= EXERCISE REQUIREMENTS =
**1.** In the kayaking passage, in what year did the writers start kayaking?
**2.** In the kayaking passage, swap "physical therapy" for "rehabilitation" and write out the stretch from "I’d recently had" through "front seat back.".
**3.** Write the next part of the kayaking passage, picking up after its final sentence.

We’ve been kayaking since 2004, and began with both personal and small-group instruction with the experts at Southwestern Aquatic Center at the Silver Strand State Beach in San Diego.

I’d recently had major neck surgery following years of muscle atrophy in my arm, and I instinctually felt that paddling would be good physical therapy.

After our second summer of classes in 2005, I’d gained strength, repaired nerve damage and we became enthusiasts, purchasing two Wildernesss Systems Pamlico 145T kayaks. We liked that they could be set up as tandem two seaters or as solo crafts by  moving the front seat back.

These boats served us well on the San Diego Bay where we regularly padded to lunch, breakfast, the fish market and to concerts on the bay. But, at 14.5 feet and 73 pounds, these stable, sturdy, yet manuverable boats seemed to get heavier every year! We continually looked at lighter weight crafts, but never made a decision … Then, came the bad news that I needed a second neck surgery.

I needed a new neck – and because of a great surgeon, I got one. A very good one, Thank you Dr. Jeffrey Lee:

Jim’s neck surgery – September 2015

Carmen and I decided to be kinder to this new neck and lighten up our lives in more ways than just our kayaks.

= INPUT DATA =
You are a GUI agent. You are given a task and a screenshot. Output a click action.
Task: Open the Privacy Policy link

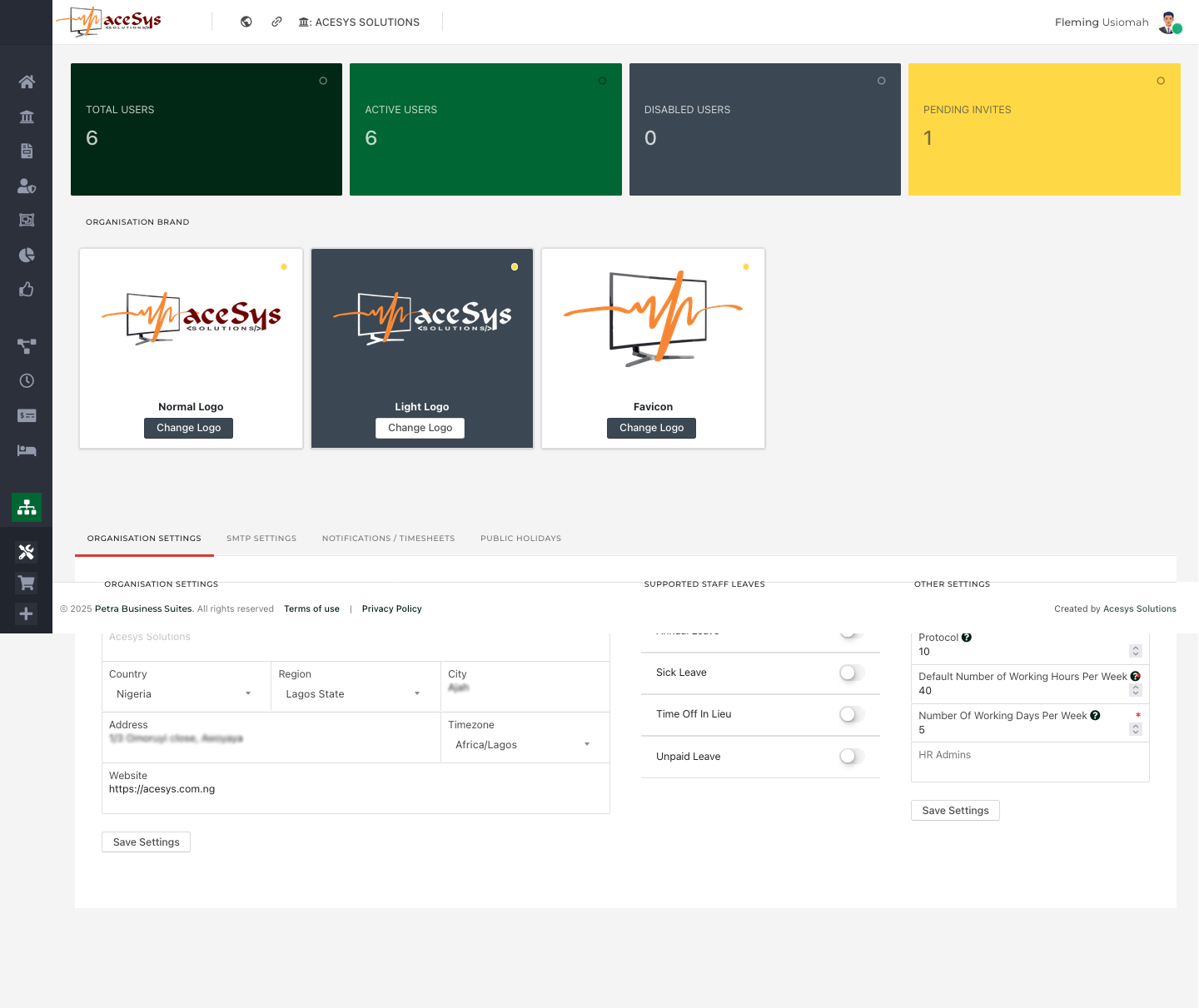point(391,609)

= OUTPUTS IN ORDER =
**1.** 2004

**2.**
I’d recently had major neck surgery following years of muscle atrophy in my arm, and I instinctually felt that paddling would be good rehabilitation.

After our second summer of classes in 2005, I’d gained strength, repaired nerve damage and we became enthusiasts, purchasing two Wildernesss Systems Pamlico 145T kayaks. We liked that they could be set up as tandem two seaters or as solo crafts by  moving the front seat back.

**3.**
We began selling everything we owned including the Wilderness Systems Pamlicos, because by that time we could barely pull them on the hand trailer, much less lift them on top of our new tall Ram truck with a cap – even ultra-light boats we’re beyond our ability to manage safely at that height. We needed kayaks that we could fit inside the truck … but with a generator, a ladder, grill, fire pit, table, tools, etc, there was simply no room.

New generation inflatable kayaks were intriguing, but we’d never seen one, didn’t know anyone who had one, and couldn’t find any in showrooms featuring them in San Diego. We certainly didn’t want to buy kayaks without a water test.

Then, one weekend in March 2016 when we were staying at Campland on the Bay, we couldn’t believe that the folks in the space right beside us had two Advanced Elements inflatable kayaks – the very kayak brand we’d been coveting on the internet for months – and they kindly invited us to test them out on the bay! By this time, we hadn’t paddled at all for about six months. The video below shows Carmen taking a test run.

When we asked where they got them, they said AirKayaks.com. We went to the website and were overwhelmed with all the options. So, right there, we called:

The owner, Holly Harris, spent over 30 minutes with me asking questions about our kayaking needs, experience, habits, and plans for the future.  We asked about the Innovo Swing which had also captured our attention since it was only 23 pounds, but Holly advised it was too fragile and light for our needs.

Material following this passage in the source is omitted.